In your example you are not showing what image you used or what type of compression the image was using. But from the code I see you are saving it as a PNG image.

If you take a great quality 2MB jpg image, and you reduce the size like you did, but save it as a PNG (loseless quality), you will probably end up with a bigger file than before.

JPG images uses compression algorithms to store an image as similar as possible to the original but taking up much less space. Depending on quality, you can get an image that looks almost as the original with a big filesize, or a horrible image that takes just a few kilobytes.

When you save an image as PNG, you get exactly the same image as your original (that's why it's called loseless), and that way, you can't save much filesize through compression.

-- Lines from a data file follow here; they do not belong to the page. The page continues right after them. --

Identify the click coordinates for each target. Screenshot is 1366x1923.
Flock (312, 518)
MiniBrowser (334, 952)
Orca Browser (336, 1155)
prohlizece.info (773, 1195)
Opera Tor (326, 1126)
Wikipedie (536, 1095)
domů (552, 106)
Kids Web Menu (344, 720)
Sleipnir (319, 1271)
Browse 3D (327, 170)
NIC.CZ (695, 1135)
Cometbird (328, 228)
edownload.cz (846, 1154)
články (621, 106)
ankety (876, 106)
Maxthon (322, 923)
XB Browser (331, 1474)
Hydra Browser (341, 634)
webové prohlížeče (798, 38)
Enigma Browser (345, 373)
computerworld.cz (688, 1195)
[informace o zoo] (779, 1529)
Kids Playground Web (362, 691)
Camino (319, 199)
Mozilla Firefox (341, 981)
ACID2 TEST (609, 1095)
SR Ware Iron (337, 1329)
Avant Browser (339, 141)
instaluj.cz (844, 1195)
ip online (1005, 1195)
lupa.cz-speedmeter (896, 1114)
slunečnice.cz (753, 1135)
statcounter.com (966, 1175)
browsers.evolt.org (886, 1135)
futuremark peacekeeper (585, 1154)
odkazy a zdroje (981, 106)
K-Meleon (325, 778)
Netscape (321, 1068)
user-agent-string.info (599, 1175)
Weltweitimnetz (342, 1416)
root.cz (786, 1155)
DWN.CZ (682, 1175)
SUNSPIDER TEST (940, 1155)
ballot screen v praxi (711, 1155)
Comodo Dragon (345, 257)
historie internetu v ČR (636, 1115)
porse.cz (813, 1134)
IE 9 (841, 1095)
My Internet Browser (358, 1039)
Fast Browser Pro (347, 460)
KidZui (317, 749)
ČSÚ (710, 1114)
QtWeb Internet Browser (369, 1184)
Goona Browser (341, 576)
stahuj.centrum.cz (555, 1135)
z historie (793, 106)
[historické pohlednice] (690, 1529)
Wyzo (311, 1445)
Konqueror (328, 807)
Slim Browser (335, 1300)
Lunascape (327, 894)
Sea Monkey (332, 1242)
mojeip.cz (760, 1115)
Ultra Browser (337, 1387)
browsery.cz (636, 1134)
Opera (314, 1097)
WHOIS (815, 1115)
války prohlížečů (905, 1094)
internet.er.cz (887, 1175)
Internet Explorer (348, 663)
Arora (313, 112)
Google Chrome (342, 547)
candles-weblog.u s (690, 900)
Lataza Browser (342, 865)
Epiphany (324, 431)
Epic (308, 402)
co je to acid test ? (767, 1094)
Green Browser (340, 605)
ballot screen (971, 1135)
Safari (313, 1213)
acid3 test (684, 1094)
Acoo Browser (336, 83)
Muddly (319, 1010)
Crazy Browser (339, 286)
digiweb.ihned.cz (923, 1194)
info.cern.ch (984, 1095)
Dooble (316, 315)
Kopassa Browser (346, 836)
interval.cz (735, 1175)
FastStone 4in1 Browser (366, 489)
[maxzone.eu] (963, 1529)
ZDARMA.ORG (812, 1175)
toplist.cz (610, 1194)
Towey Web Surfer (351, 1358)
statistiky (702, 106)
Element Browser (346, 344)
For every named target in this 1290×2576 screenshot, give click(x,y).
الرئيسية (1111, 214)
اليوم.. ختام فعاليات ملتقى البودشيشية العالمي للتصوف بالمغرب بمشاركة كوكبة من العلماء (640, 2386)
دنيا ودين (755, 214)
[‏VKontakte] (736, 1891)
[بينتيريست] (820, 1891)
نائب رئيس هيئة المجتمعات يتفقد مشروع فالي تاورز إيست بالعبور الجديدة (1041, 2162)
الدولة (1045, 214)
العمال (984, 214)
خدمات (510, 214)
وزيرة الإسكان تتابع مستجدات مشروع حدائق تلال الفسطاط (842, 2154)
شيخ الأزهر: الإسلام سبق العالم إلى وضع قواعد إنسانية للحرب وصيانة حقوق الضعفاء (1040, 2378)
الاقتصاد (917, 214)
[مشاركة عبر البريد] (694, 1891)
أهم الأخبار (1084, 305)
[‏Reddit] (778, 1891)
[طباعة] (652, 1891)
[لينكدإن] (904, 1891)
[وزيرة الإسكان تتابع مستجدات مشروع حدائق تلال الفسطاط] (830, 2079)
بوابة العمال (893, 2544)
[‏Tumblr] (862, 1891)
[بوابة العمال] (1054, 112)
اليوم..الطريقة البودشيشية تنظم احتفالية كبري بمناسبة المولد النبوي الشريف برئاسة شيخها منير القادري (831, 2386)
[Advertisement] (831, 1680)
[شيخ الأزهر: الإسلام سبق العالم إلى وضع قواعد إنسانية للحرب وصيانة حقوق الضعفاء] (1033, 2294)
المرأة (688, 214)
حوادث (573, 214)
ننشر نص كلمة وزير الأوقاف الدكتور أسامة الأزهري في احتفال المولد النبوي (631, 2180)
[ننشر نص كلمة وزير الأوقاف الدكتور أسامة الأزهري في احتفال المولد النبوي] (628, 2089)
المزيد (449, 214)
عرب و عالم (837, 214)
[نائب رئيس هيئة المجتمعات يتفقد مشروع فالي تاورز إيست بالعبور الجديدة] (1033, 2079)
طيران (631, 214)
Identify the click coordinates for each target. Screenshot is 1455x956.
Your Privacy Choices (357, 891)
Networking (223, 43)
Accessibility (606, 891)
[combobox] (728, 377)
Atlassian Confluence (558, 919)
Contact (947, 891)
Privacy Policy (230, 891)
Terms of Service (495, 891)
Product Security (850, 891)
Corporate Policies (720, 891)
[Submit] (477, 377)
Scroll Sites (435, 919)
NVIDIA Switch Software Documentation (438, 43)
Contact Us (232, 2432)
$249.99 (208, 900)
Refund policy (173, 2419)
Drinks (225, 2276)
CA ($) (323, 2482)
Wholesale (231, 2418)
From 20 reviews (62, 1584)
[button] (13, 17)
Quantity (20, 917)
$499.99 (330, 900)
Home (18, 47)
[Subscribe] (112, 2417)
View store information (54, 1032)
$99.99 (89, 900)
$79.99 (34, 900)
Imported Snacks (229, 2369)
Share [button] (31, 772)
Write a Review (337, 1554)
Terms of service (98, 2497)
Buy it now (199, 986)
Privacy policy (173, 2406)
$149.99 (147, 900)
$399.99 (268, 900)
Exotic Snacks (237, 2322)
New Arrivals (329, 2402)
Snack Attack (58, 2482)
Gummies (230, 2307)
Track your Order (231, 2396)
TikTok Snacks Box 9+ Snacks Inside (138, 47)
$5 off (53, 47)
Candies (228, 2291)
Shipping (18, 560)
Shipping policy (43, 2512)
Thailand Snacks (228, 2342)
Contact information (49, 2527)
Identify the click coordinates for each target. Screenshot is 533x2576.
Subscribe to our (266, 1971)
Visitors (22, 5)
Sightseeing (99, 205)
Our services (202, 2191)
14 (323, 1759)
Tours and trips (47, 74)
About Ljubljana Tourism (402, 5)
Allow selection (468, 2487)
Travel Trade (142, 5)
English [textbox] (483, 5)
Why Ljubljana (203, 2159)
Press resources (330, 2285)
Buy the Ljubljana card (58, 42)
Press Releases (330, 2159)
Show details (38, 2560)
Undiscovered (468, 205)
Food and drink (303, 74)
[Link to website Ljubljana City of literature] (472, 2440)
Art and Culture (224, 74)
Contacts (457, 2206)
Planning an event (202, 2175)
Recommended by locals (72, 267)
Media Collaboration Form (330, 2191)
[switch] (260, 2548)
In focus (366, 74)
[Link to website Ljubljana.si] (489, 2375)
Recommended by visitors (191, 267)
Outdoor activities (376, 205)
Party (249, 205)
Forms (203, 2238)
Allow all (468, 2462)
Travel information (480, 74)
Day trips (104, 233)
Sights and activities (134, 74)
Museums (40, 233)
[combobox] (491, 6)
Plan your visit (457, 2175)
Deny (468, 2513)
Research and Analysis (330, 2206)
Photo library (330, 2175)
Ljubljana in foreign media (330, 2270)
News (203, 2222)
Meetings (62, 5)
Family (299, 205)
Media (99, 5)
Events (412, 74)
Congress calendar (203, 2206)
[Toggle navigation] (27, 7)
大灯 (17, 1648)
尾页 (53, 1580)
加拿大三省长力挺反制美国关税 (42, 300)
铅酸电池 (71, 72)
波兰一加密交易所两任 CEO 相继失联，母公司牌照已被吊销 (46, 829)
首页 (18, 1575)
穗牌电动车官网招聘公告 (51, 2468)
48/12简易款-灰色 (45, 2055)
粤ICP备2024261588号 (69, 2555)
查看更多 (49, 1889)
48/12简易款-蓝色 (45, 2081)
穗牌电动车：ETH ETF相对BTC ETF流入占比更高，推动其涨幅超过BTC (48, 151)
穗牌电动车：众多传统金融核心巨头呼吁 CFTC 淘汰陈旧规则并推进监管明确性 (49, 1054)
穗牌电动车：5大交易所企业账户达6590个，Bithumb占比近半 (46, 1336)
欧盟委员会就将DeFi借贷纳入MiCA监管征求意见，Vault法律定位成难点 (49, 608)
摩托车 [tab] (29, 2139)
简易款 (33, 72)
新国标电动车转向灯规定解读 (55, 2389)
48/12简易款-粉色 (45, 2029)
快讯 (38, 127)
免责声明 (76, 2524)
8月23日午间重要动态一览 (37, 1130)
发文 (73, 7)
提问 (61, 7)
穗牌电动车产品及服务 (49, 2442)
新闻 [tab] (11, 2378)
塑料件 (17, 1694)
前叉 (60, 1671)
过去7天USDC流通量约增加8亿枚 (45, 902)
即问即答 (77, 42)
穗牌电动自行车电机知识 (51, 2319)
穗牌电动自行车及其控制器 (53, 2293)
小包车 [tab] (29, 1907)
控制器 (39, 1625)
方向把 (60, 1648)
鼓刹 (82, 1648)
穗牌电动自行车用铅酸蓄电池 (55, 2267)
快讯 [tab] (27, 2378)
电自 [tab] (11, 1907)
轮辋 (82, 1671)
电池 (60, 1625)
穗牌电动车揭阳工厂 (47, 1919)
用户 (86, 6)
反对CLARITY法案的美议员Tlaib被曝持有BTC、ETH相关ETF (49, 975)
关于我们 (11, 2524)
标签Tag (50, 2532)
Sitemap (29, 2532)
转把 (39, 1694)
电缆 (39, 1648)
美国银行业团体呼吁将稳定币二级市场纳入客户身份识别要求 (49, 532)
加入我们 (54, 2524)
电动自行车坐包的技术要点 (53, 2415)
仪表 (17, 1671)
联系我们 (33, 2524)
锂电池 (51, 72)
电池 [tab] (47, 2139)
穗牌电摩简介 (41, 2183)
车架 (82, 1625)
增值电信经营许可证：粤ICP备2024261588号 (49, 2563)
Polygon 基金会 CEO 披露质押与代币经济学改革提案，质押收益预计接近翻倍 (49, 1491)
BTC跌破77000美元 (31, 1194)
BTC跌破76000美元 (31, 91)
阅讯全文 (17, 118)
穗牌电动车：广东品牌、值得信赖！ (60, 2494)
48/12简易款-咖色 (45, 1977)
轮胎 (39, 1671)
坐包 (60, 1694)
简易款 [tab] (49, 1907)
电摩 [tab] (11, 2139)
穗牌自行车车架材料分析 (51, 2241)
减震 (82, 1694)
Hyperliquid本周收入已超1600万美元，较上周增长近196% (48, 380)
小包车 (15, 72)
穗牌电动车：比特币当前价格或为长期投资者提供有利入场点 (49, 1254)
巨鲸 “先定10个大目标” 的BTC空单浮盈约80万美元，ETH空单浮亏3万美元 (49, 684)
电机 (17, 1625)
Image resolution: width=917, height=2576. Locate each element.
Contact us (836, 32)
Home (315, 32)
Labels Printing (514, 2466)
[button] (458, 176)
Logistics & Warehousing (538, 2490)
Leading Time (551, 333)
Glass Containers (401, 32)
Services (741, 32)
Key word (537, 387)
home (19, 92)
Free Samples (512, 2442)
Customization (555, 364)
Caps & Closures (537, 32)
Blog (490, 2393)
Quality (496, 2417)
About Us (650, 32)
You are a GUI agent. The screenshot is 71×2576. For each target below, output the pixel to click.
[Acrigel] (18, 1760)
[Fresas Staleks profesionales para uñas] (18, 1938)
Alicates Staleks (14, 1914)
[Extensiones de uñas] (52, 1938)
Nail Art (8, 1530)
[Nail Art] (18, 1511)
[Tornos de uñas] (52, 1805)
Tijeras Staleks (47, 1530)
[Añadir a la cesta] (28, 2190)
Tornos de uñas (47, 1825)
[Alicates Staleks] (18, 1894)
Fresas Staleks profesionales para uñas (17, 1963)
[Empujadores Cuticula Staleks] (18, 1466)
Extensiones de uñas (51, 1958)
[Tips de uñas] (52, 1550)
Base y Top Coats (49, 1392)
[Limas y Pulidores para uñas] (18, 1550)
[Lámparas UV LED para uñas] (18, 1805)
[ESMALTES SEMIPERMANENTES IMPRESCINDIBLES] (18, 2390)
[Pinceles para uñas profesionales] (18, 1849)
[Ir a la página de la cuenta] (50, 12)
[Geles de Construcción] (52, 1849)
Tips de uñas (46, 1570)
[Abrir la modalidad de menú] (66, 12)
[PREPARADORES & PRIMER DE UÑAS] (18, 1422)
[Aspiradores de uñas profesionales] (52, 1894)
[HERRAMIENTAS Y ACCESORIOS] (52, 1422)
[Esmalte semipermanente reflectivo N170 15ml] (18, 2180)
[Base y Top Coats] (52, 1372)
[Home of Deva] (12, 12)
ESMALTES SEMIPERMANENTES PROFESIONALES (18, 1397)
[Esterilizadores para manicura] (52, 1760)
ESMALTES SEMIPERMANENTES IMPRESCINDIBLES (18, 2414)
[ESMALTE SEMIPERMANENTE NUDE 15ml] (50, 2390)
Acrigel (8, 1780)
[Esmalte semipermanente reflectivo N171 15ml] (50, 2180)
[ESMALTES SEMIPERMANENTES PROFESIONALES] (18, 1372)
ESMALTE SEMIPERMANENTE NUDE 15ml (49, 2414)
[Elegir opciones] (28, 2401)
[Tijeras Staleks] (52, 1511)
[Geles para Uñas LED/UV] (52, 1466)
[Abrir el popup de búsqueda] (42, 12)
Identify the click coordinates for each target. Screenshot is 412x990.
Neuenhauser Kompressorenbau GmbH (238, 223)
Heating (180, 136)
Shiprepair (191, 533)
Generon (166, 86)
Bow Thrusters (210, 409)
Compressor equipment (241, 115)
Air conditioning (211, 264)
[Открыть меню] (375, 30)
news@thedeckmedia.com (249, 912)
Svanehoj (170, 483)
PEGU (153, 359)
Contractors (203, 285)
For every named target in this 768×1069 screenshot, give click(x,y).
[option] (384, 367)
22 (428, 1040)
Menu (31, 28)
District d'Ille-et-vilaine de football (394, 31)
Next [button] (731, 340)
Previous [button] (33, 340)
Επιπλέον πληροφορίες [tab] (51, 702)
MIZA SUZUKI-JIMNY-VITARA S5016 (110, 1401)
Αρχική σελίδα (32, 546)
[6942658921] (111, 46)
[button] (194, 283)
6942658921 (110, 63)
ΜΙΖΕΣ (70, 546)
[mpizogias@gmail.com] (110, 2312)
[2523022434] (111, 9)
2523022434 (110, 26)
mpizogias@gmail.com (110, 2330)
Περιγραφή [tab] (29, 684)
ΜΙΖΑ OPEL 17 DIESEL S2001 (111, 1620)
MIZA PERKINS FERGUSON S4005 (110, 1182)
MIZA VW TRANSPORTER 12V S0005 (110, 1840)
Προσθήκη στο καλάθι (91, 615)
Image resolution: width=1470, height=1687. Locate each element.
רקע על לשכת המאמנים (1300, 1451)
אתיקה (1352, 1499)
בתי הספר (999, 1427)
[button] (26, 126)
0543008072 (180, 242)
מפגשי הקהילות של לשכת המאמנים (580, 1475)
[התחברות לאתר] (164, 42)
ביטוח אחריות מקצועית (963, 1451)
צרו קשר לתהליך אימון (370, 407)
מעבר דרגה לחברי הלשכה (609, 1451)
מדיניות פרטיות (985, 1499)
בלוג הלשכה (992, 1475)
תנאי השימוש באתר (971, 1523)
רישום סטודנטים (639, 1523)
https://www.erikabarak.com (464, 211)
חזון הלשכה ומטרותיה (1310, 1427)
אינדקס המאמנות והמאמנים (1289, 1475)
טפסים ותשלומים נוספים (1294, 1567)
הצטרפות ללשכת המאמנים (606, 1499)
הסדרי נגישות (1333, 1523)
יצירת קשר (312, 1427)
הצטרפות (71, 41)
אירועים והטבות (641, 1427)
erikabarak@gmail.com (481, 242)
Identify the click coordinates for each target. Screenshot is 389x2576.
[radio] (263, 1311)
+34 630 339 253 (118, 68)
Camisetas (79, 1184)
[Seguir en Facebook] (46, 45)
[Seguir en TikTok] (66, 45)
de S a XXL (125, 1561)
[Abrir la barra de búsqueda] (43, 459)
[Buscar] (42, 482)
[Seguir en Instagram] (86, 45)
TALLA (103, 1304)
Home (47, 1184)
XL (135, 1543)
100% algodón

If you use a PNG as an input, and save a reduced version as PNG, you will probably be much closer to your "proportional filesize" idea. Although reducing the size can create new colors in the resulting image through antialiasing and reduce compression performance a bit.

Working with JPG images makes it a bit more unpredictable as the quality that was used in the original image and the one you use to compress the result, both impacts result's filesize.

You can expect your image file size be proportional to image width x height if image is not compressed. It is true for BMP format only.

You are processing images that are stored in PNG format. PNG is use compression to store images. That is why image size depend more on how much details you image has and less on image width&height.

In your case image size depend most on second parameter, quality.

scaledBitmap.compress(Bitmap.CompressFormat.PNG, 1 , fos);

You can change it to 0 to have smaller file.